Proponents of MMP argue that it is better for getting representation of women and ethnic minorities.
This post at the Hand Mirror leaves no doubt that parliament has become more diversified since MMP was introduced, but how much has that had to do with the system and how much has it had to do with the times?
Society has changed a lot in the last 15 years. More women and a wider range of people from different nationalities and cultures have entered parliament on lists, but I wouldn’t want to suggest many, maybe even most, could and would not have been able to win electorate seats.
An example of both how they can and what’s wrong with MMP is Georgina Beyer, the world’s first transvestite mayor. She entered parliament by winning a seat but then when the electorate kicked her out she stayed on as an MP through the list.
To believe that people on lists wouldn’t be able to win seats would be a very poor reflection on both them and the parties they represent. It would mean their presence in parliament wasn’t due to what they had to offer but to tokenism.
That leads on to the question of whether diversity in parliament has made a material and positive difference to the communities these people are supposed to represent and wider New Zealand or whether their presence has just been a token one.
I think the jury is out on that. Some have made very real contributions, others have been nothing more than a bum on a parliamentary seat when votes are counted.
It’s all very well to say parliament is more representative of some sectors of the population but it has come at the cost of others. Does, for example, any party but National have any farmers (proper ones, not lifestylers)? Phil Goff was asked in a radio interview how many of his caucus had run their own business and he struggled to name any.
Even if increased diversity could only be achieved through lists, and I don’t think that is the case, it has come at the very high cost of fewer and therefore much larger electorates.
Greater diversity in parliament is small comfort for the people who find it much more difficult to meet their MP in their electorates.

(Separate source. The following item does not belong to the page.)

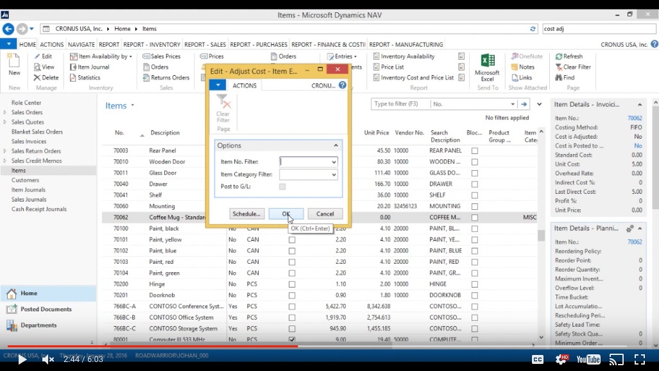
Task: Click Cancel in Adjust Cost dialog
Action: [325, 214]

If we changed to a system with more electorates there would be far more opportunities for people to be selected for winnable seats. Smaller seats would also increase the pool of people able to stand, make it much easier for MPs to service the electorate and for constituents to have access to them.
No electoral system is perfect, all have advantages and disadvantages.
Among MMP’s weak points is the amount of power it gives to parties when National is the only one left with a wide and numerous membership base.
That increased power for parties has resulted in poorer representation for people.
Who sits in parliament doesn’t make much difference to most people. MPs who are able to service their electorates easily and provide ready access for constituents is far more important.
That is why I’ll be voting for change tomorrow and choosing Supplementary Member.